Au final, c’est surtout cette accumulation de demandes en quelques jours qui me dérange un peu. Enfin, ça et la conversation sms à trois, où il prend chacun pour témoin des réponses de l’autre. Un soir où je suis supposé être seul chez moi mais où je n’y suis pas (pour le dire crûment : de passage chez un plan cul) (mon mari étant à Paris), sa demande par sms de venir chez moi dans l’heure, avec mon mari dans la boucle, vire par inadvertance au flicage sur mes allées et venues.
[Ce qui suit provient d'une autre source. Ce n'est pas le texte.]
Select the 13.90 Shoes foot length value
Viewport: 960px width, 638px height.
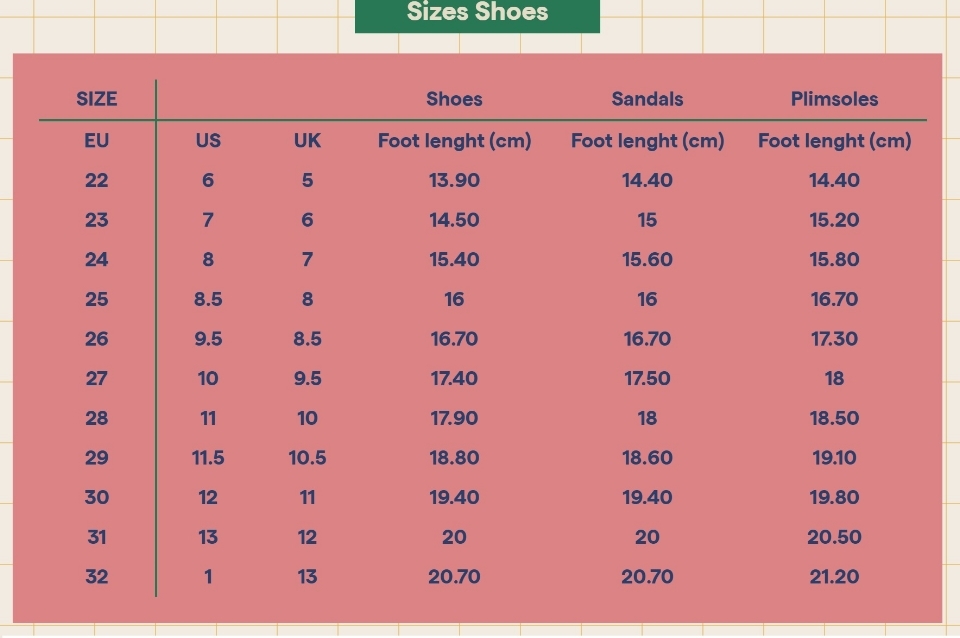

C’est bien évidemment involontaire de sa part, mais ces tentatives d’accaparement de mon attention et de mon temps libre m’oppressent un peu.

 

Je me sens d’autant plus mal à l’aise que je ne veux pas être de nouveau un « mauvais » ami, du genre qui refuse de rendre des services, mais que j’ai quand même envie de mettre des limites et de ne pas être l’open bar de la conciergerie perso des potes sur mon temps libre. Je comprends, entre les lignes, qu’il est pressé de quitter Lyon, et qu’en attendant il se sent seul. Qu’il s’est probablement aliéné quelques amis cet été, et qu’il compte vraiment sur ceux avec lesquels il est en bons termes ou s’est rabiboché. Je sais que tout cela n’est que temporaire. Dans quelques semaines, il aura repris sa vie parisienne, et je ne recevrai de sms qu’une ou deux fois par an, pour un anniversaire ou un passage à Lyon, et je le croiserai au Quetzal ou au Cox à Paris, comme avant. En attendant, je m’interroge un peu sur ce manque de courage qui me pousse à éviter de refuser des choses, de contrarier les gens que j’estime proches de moi, même quand ils me demandent un truc qui m’emmerde. Ce manque de courage qui pousse à la facilité : celle de se taire, de ne pas se mettre en avant, de ne pas appeler, de ne presque pas être présent dans les dynamiques de groupe, pour avoir toujours une échappatoire, ne pas être tiré par le bras dans des trucs qu’on ne veut pas faire, ne pas donner l’impression qu’on l’a cherché, qu’on a signé et accordé son enthousiasme pour tout et n’importe quoi, parce qu’après je ne sais plus comment arrêter le truc sans vexer.

 

En quelques semaines cette situation m’a mis face à des défauts et des faiblesses qui ne me rendent pas fier. Elle m’a fait me sentir insensible, lâche, radin, pas fiable. Je crois qu’il est temps que j’apprenne à dire non plus souvent dans ma vie privée, à poser des limites plus fermement, pour ne plus ensuite me sentir coincé d’avoir dit oui. Ou alors, plus simplement, il est temps que chacun reprenne sa vie et que nous vivions dans des villes séparées.